TAMPA — As the rain came down outside his open mobile home door, Leroy Carnegie sat inside and watched television on the couch with his dog, Rambo.
Carnegie is the last tenant of the Greenpark Residences mobile home park, a clutch of 18 aging single-wides surrounded by single-family homes at 5004 N. 19th St. in East Tampa.
“I’m enjoying the peace and quiet,” said Carnegie, 73, a pastor at the North Bay Missionary Baptist Church.
Carnegie is the unofficial security guard for the otherwise empty mobile home park, living in the only unit deemed safe for habitation.
City officials condemned and emptied 17 of the park’s 18 mobile homes back in 2012, relocating nearly two dozen tenants. Since then, however, they’ve been able to do little else with the property, stymied by appeals and a pending bankruptcy.
Greenpark’s owner, Ross Copelliti, has been called to appear today in the criminal division of municipal code court where Judge Dick Greco Jr. will set a date for a trial on 24 city code violations related to six units at the mobile home park.
In each case, Copelliti is charged with providing unfit living conditions in a rental unit, failing to provide electric heat, failing to provide smoke detectors and failing to keep walls, ceilings and floors in safe conditions.
Those are just the violations city attorney says the city can take action on at the moment.
In addition to today’s violations, Copelliti and Greenpark also face:
♦ Eight cases of code violations from 2011, some of which are being appealed to Hillsborough County Circuit Court.
♦ Nine demolition orders, some of them on properties involved in the appeal.
♦ $4.8 million in fines, which are still adding up at $1,000 a day per violation on those eight code cases.
Greenpark Residences Inc. filed for Chapter 11 bankruptcy protection in September 2012, stalling the demolitions, blocking any forced repairs and preventing the city from fencing the property for safety.

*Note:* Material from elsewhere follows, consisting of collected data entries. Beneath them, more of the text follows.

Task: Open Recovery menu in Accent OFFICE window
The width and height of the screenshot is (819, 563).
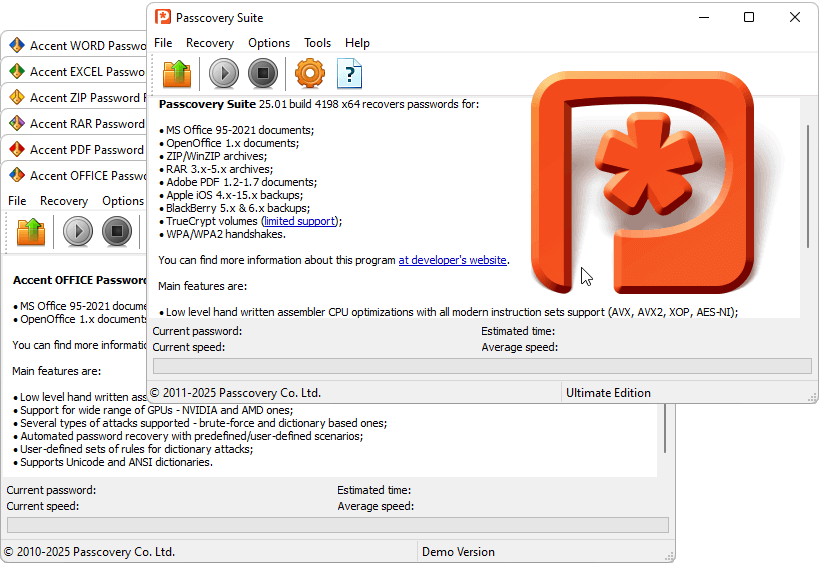Action: click(x=64, y=201)
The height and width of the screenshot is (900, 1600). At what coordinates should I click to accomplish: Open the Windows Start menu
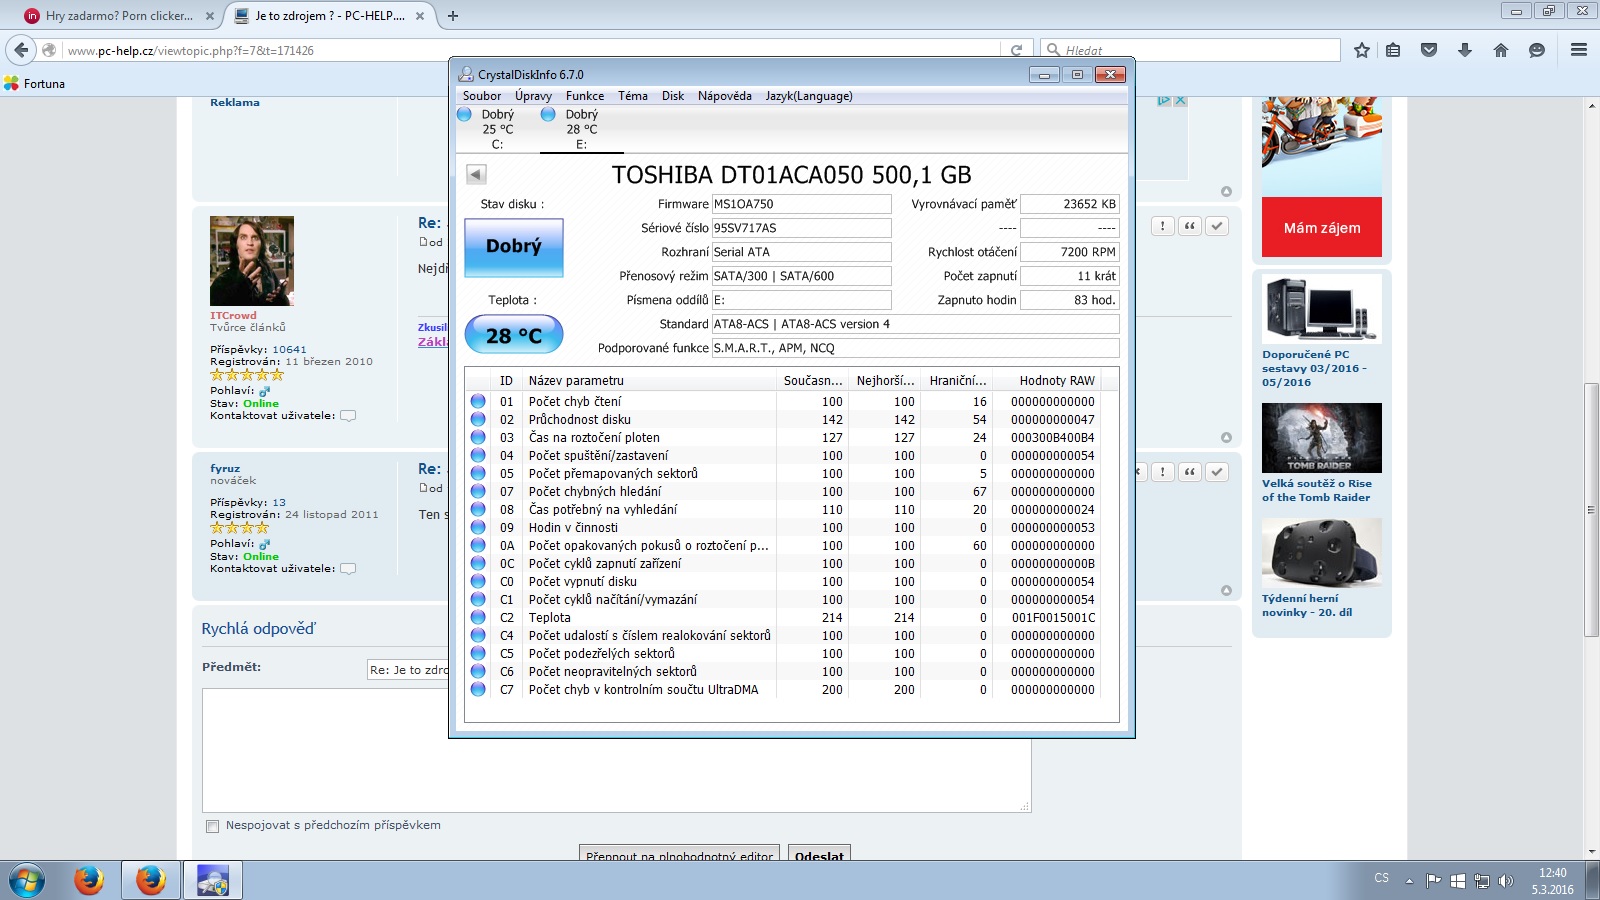[x=27, y=880]
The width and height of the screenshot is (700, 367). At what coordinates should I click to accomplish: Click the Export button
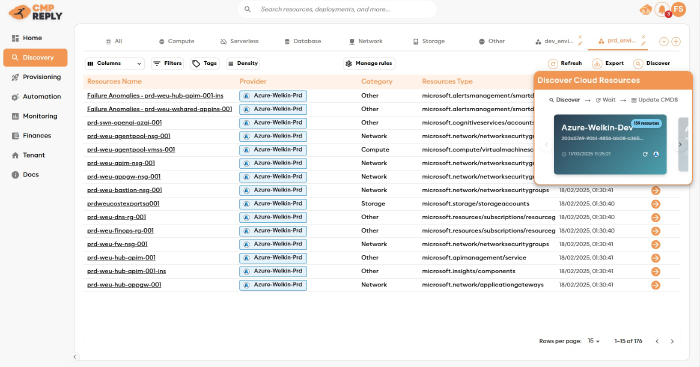click(x=608, y=63)
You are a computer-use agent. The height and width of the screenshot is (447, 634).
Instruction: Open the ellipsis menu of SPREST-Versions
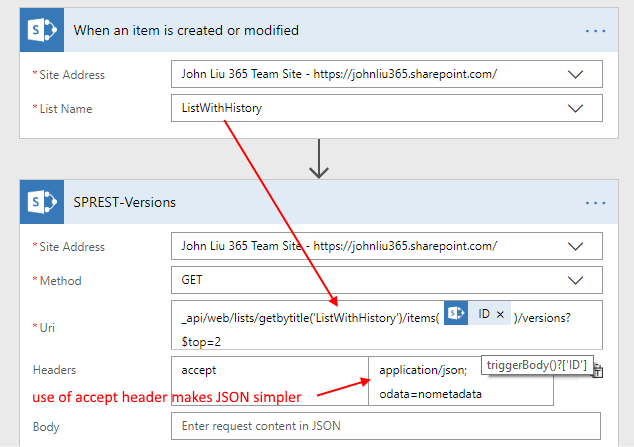595,203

“The bankruptcy threw a hitch into this,” said Sal Ruggiero, who oversees code enforcement for the city’s Neighborhood Enhancement Department.

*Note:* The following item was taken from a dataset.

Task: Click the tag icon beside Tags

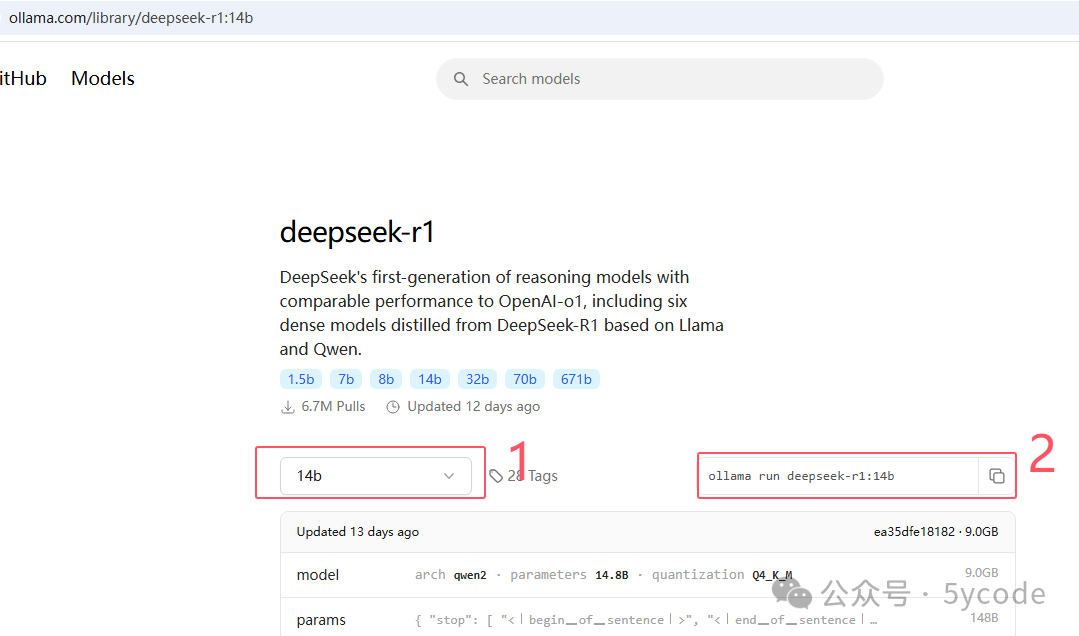Action: (x=497, y=475)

The case against Copelliti and Greenpark continues to test the city’s ability to stamp out low-quality housing that can threaten the lives of tenants and be a nuisance for neighbors.
Last summer, city officials forced William “Hoe” Brown, then chairman of Tampa Bay Port Authority, to remove a squalid, illegal mobile home park he has operated for two years on property in Seminole Heights.
That case prompted Mayor Bob Buckhorn to spend months on seven-day-a-week code sweeps of neighborhoods in central and eastern Tampa. It also led to the creation of code-only dockets within the circuit court, consolidating city cases that had been spread across multiple courtrooms.
Last fall, Buckhorn praised the code courts as a way to speed up enforcement cases that could bog down in the city’s Code Enforcement Board.
So far, Copelliti has spent more than six months appearing before the code court, only to seek delays because of the bankruptcy. Before the code court started, Copelliti appeared before hearings of the Code Enforcement Board, eventually racking up $4.8 million in fines.
The city has been able to get one thing accomplished at Greenpark recently.
Last month, code officials gave Copelliti 20 days to board up the mobile homes to keep out vandals and squatters. That was done by March 31 and those cases closed, said code officer Ryan Shepherd, who has overseen the efforts to clean up Greenpark.
A trial on the 24 code violations could eventually force Copelliti to do repairs to the mobile homes that generated the violations.
Meantime, the bankruptcy case continues.
Brandon Kolb, one of three attorneys now working for Copelitti, said his client had arranged to repay Greenpark’s creditors. Copelitti had a bankruptcy hearing on Tuesday and has another one April 25.
It’s not clear when the bankruptcy will reach its final resolution. Until then, the city’s attempt to clean up Greenpark remains in limbo.
“Until that bankruptcy is cleared up, we can’t knock anything down,” Ruggiero said.